Title: Statistics of Flare Evolution|
Type of Project: Data analysis, statistics
Interest in analyzing observations for a large sample of events. Some programming experience would be useful but is not strictly necessary. The work will be conducted primarily using IDL and Python.
Mentor: Dr. Henry "Trae" Winter III and
Dr. Katharine Reeves
Solar flares are the largest explosions in the solar system. The largest flares can release 1033 ergs of energy. That is 10 million times more energy than all of the nuclear weapons ever created. How the Sun transmits, stores, and then releases so much energy is not well understood.

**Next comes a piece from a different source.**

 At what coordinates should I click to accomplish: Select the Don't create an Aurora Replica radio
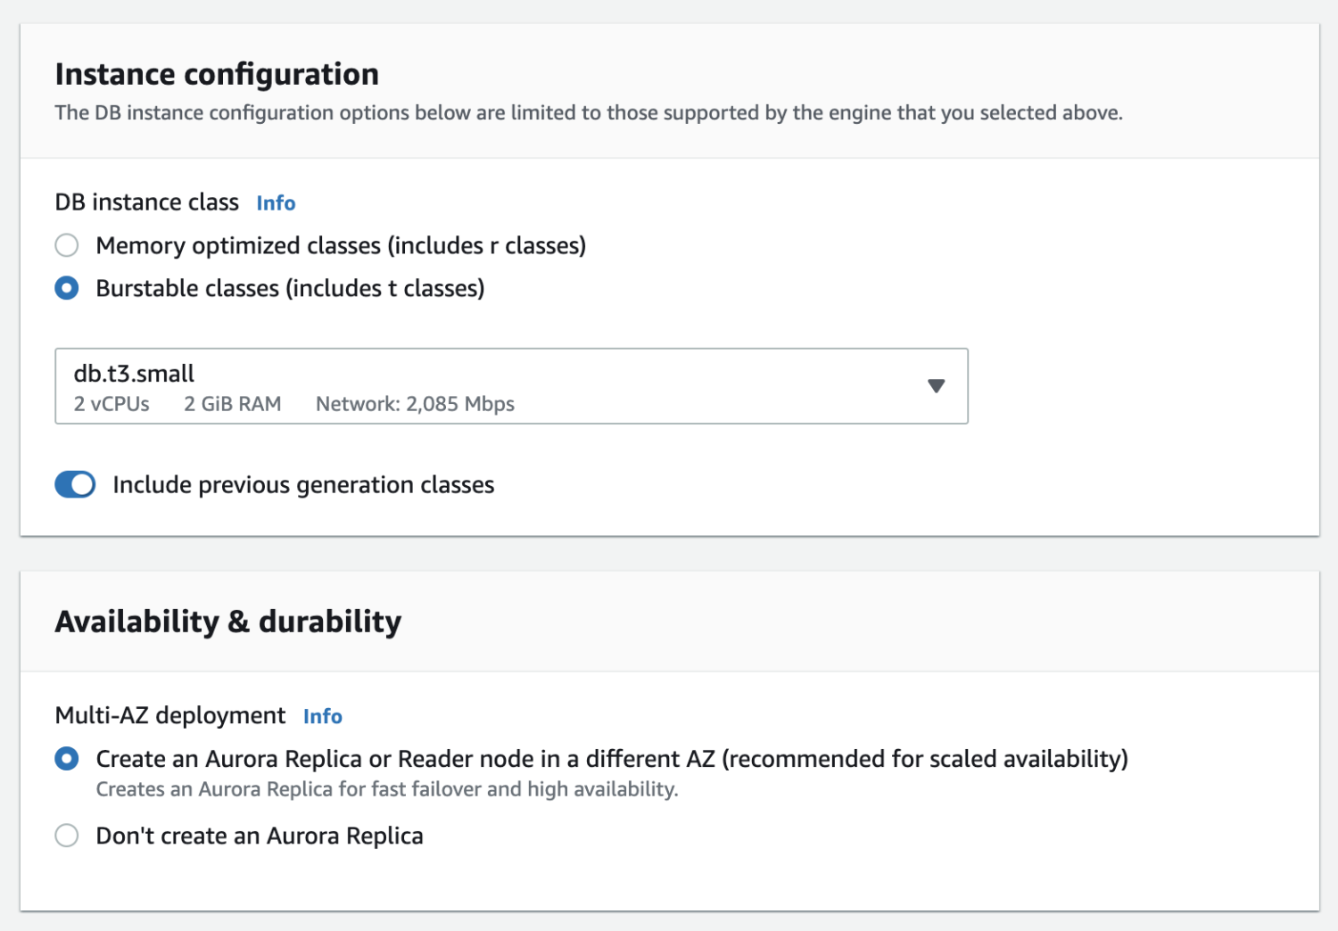[67, 836]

In this project we will study a large number of solar flares in order to better understand the mechanisms of energy storage and release better.
It is difficult to determine exactly when a solar flare will occur.
In the past, the most advanced telescopes had a very limited field
of view and missed the majority of flares. This meant that a very
few flares were studied in great detail. The solar observing
Atmospheric Imaging Array (AIA) suite of telescopes launched
onboard the Solar Dynamics Observatory (SDO) satellite has
drastically changed the nature of flare observations. The full Sun
is now observed in amazing detail 24 hours a day, 7 days a
week providing ~3 terabytes of uncompressed data a day. In order to
handle this massive influx of data automated tools have been
created to detect and analyze events on the Sun. The "Flare
Detective" records about 65 flare events a day or over 23,000
events over the mission lifetime so far. This has created a tremendous data set that has only barely
been mined. In this project, we will study a large number of
flares using advanced statistics. We will study how flares erupt and
their impact on surrounding regions. We will also determine the
relationship between large flares and the smaller "mini-flares" that
are ubiquitous on the Sun.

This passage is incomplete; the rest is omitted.